I’m trying to better understand the FDB performance model relative to something like HBase / BigTable. With an HBase table, a lot of attention has to be paid to generating even / relevant region splits at table creation + hashing the row keys for good distribution + potentially salting heavily hit rowkey ranges, all in order to avoid hotspotting individual region servers. Do those same types of locality considerations carry over to FDB?
Some questions that come to mind:
if there were a single key that’s inundated with write requests, what kind of trouble could that cause overall? Does it degrade performance of the replicas that own that key, or could it push them over entirely? What does it mean for the rest of the cluster?
same question as ^ for but a read request deluge – https://apple.github.io/foundationdb/known-limitations.html#limited-read-load-balancing suggests some small degree of load balancing, but how do the nodes degrade if the replicas aren’t sufficient?
if an application generates sequential keys but never needs range reads, is it worthwhile to hash the keys preemptively for even distribution? e.g. rather than storing
(subspace, sequential_key), instead store
(subspace, hash(sequential_key))when the application only needs multi-gets.

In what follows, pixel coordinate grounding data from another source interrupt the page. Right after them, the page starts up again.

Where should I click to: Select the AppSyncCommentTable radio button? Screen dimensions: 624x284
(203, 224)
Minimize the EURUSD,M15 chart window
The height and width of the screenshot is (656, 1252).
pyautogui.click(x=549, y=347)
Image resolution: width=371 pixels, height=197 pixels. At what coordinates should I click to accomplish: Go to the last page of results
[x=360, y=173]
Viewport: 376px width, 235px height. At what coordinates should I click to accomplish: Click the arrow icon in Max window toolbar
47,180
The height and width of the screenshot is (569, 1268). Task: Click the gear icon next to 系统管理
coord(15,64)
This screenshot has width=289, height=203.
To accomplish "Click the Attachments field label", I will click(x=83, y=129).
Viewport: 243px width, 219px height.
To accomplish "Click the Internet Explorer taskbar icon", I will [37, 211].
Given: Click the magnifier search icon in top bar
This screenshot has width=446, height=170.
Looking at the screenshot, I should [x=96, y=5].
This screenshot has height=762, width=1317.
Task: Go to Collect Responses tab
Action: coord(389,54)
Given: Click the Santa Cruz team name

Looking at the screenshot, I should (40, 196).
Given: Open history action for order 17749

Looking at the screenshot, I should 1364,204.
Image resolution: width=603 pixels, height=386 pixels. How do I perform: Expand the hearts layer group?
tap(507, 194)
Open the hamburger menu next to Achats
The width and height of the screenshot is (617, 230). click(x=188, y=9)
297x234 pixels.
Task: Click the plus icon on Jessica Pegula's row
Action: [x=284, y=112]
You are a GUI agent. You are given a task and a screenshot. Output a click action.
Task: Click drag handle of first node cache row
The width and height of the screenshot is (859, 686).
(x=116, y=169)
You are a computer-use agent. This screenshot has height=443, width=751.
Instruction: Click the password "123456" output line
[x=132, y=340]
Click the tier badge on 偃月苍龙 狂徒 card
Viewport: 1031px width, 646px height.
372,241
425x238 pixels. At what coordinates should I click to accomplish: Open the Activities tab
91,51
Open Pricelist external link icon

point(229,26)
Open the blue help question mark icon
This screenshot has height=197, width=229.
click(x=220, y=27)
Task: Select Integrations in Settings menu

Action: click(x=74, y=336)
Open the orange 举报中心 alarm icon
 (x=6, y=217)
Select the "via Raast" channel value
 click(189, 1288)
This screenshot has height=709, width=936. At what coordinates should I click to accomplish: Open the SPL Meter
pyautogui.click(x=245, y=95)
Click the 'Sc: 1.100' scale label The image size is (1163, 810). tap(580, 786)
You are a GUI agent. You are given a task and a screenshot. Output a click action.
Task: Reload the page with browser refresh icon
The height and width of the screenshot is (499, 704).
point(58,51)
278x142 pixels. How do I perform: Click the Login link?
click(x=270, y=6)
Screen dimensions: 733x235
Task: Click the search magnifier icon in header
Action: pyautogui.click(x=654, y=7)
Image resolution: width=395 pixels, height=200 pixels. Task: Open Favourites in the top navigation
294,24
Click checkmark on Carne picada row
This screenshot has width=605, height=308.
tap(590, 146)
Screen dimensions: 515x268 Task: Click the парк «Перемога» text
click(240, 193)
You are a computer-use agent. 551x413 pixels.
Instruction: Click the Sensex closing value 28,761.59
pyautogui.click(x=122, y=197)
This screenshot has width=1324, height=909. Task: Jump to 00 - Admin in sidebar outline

when FDB is shuffling data to rebalance, how does it choose which keys to shuffle? Does it do it on a per-key/subspace/some-other-boundary basis? https://apple.github.io/foundationdb/features.html#load-balancing suggests some level of continuous movement, but it’s not clear how those decisions are made.
suppose there’s a write-intensive application that’s writes heavily to particular subspaces at a time. If / when does it become worthwhile to split those writes across multiple subspaces?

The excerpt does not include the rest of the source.